For instance, if our data structure has all the telephone number of the people in a country, we may be tolerant to many insertions/deletions before the characteristics of the input distribution (or the number of its elements) change so much that we have to rebuild our data structure. Even if that is the case, it is likely that only a small part of the input has changed and we should not rebuild the whole structure but just this part. - Even though the proposed data structure is theoretically sound, it is really hard to be implemented. The Global Reconstruction Process [4. 5, 6] is hard to be tamed (actually, I don’t know how to do it in IST).

In order to eliminate the aforementioned problems, we sacrificed the theoretically optimal bounds for insertions and deletions, to obtain better practical performance [3*]. We proposed direct algorithms for insertions/deletions which have amortized time complexity O(log n) but it is easier to be implement and in practice, this worst-case scenario rarely [4*] appears.

Some convincing results about the running time of a search query are depicted in the following diagrams.

The first one compares the search times of synthetic data which were produced according to the uniform distribution, while the second one is about the data produced by the modification of normal distribution (all produced numbers belong to a specific range). The times are about 220 queries. The uniform distribution is in the range [1, 2^23] while the modification of the normal distribution is within the same range (with probability 0 out of this range). μ1 = N(225, 222), μ2 = N(225, 218).

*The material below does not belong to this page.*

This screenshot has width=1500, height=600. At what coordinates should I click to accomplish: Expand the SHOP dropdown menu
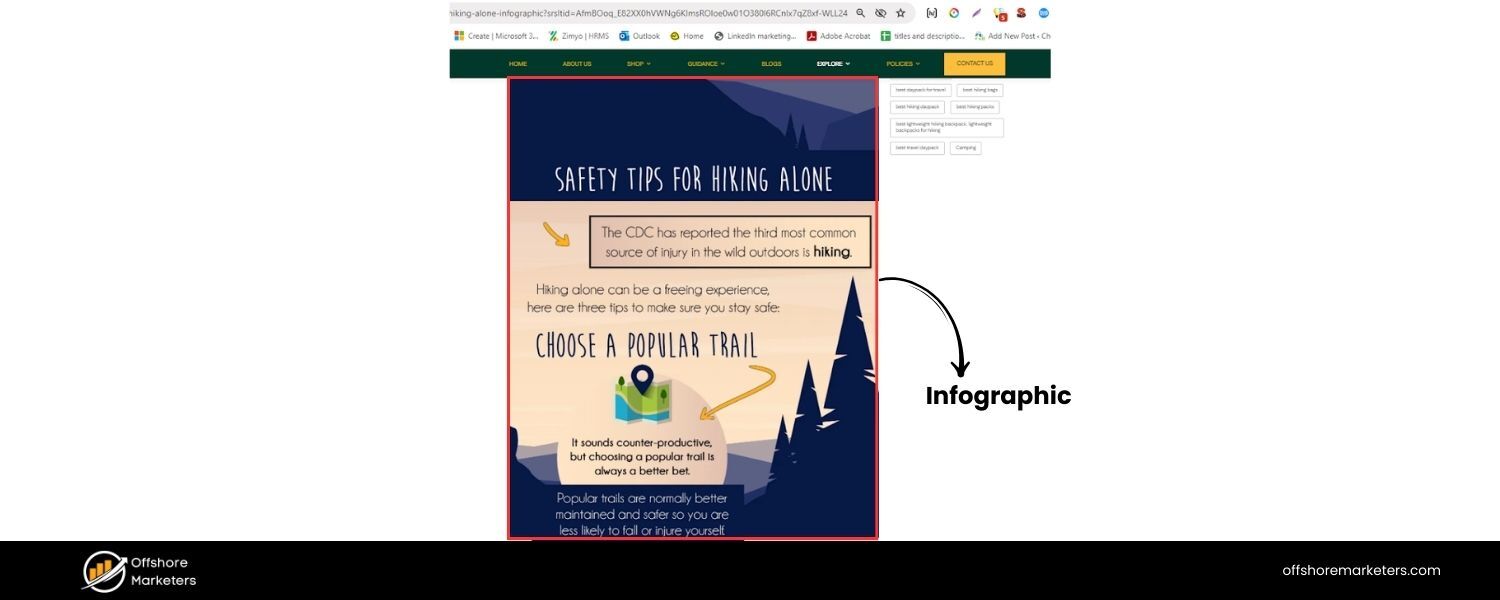click(639, 63)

**Parenthetical comments**

[1*] Well: Exponential improvements which means the expected time complexity is O(log log n) instead of O(log n).

[2*] The input distribution must belong in the class of smooth distributions. Smooth distributions: There are no surprises in how many elements may fall in an subinterval of the universe. They are roughly equally distributed (which means, it includes the uniform distribution, but not only). For a formal definition, see [1], [2].

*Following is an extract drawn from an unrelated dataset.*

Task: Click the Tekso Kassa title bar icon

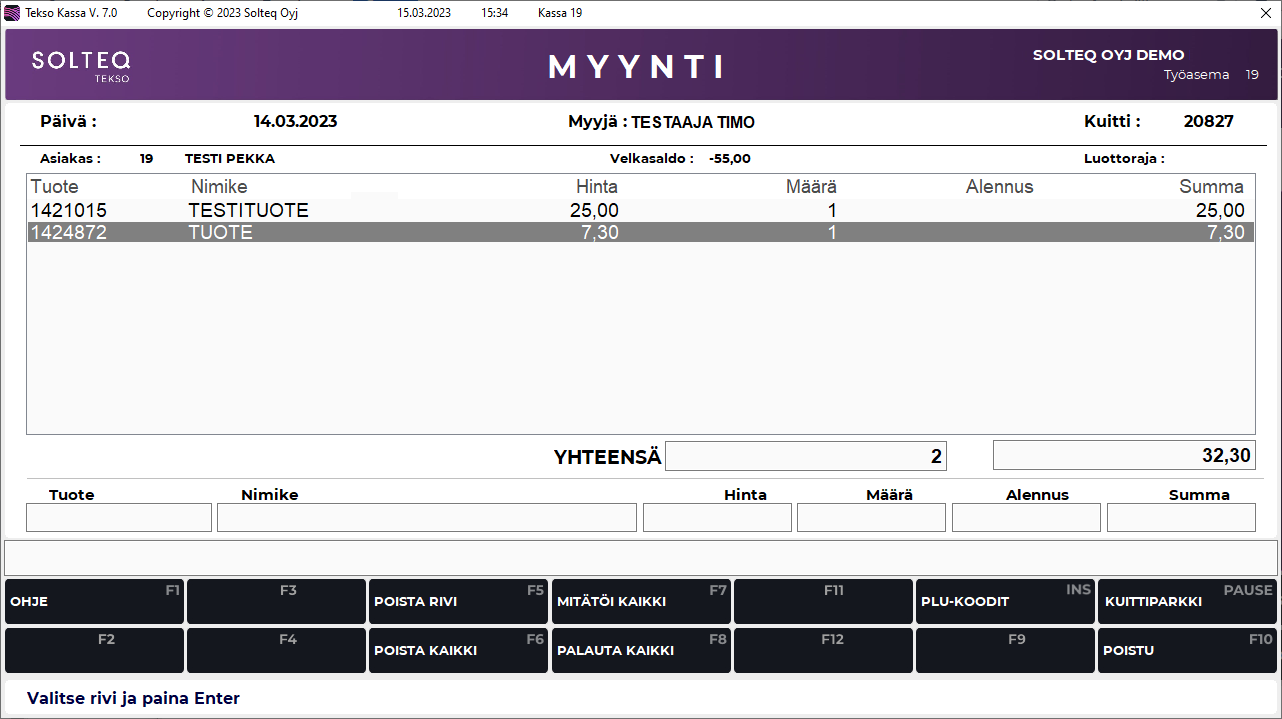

[3*] Usually, the insertion/deletion algorithm has absolutely no overhead and only in cases where the input distribution is not smooth, this worst-case scenario appears.

[4*] The maths here are really difficult in order to define precisely the word “rarely”. The analysis should be considered work in progress.

**Scientific References**

[1] Andersson, Arne and Christer Mattsson. Dynamic interpolation search in o(log log n) time. In ICALP ’93. Proceedings of the 20th International Colloquium on Automata, Languages and Programming, pages 15-27, London, UK, 1993. Springer-Verlag, ISBN 3-540-56939-1

[2] Mehlhorn, Kurt and Athanasios Tsakalidis. Dynamic Interpolation Search. Journal of the ACM, 40(3):621-634, 1993, ISSN 0004-5411

[3] Kaporis, A. C. Makris, S. Sioutas, A. Tsakalidis, K. Tsichlas, and C. Zaroliagis. Dynamic interpolation search revisited. In Automata, Languages, and Programming, ICALP 2006, volume 4051 of LNCS, pages 382-394. Springer, 2006.

[4] Leeuwen, Jan van and Mark H. Overmars. The art of dynamizing. In Proceeding on Mathematical Foundations of Computer Science, pages 121 – 131, London, UK, 1981. Springer-Verlag, ISBN 3-540-10856-4.

[5] Overmars, Mark H. and Jan van Leeuwen. Dynamizations of decomposable searching problems yielding good worst-case bounds. Technical report. Rijksuniversiteit Utrecht, September 1980.

[6] Overmars, Mark H. and Jan van Leewen. Worst case optimal insertion and deletion methods for decomposable searching problems. Technical report, Rijksuniversiteit Utrecht, November 1980.